Over the past couple of week I did lots of soul-searching and thinking about publishing but that’s not fun.
What is fun?
RENDERING

Finally, after six years of using Unity, I actually understand the entirety of Unity’s rendering process and know how to control it at every stage. I’ve been talking with a coworker a lot about my art style and he was stressing the importance of controlling the resolution of the game whenever you’re working with any sort of pixel-perfect game. (He’s currently porting his Playdate game to PC/Mac so he’s having similar dilemmas as me.) I didn’t fully understand what he meant, though, and while I knew that I should be controlling the resolution that the game renders at, I couldn’t figure out how to do that without using render textures.
Then, after talking to a classmate, I DID IT. I figured out not only how to use render textures, but, more critically, spent a lot of time working out all of the weird banding, compression, and stretching issues I was having.

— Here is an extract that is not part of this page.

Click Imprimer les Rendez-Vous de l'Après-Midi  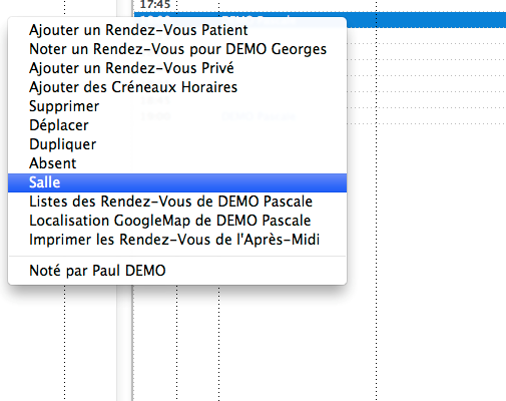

You see, because BYTE is dithered the way that it is, I can’t just output to render textures and have fun with resolution messing. If the render textures don’t perfectly scale to the screen size on scales of 1x, 2x, 3x, etc., then I get weird banding issues where specific rows and columns of pixels will get weirdly stretched out to fit the screen size.

THEN I found out that you can set Unity’s output resolution using a trivially simplistic function that I somehow did not know about, so I combined that with my render textures and now have a system that will find the nearest supported resolution to your monitor’s resolution without going over it, and then force Unity to output to that supported resolution. The game’s render texture will then get set to half that resolution vertically and horizontally re-scaled to be in a 4:3 aspect ratio. The UI renders at full-res 16:9 to retain text clarity.
(Also as a side note I figured out how renderers and render features work and now have separate renderers for my UI and game, one that clips transparent pixels and one that doesn’t. I HAVE CONTROL NOW.)
IT LOOKS VERY GOOD

I was a little haunted by my old shader because while it did look good, I always felt like it looked a little incomplete. It felt too obvious that I was just slapping a shader onto my game output and not doing anything else. Additionally, at high resolutions, the dithering detail became too fine and everything just looked gray instead of dithered.
With the new system, though, the visuals actually feel like I’m taking control of every process and am intentionally choosing how all aspects of the game are being displayed. It feels like a finally complete art direction in a way that it never has before.
Up next I’m pitching to more publishers. I have completely redesigned my ask and timeline so hopefully, it’s a little more fruitful for me as we go forward.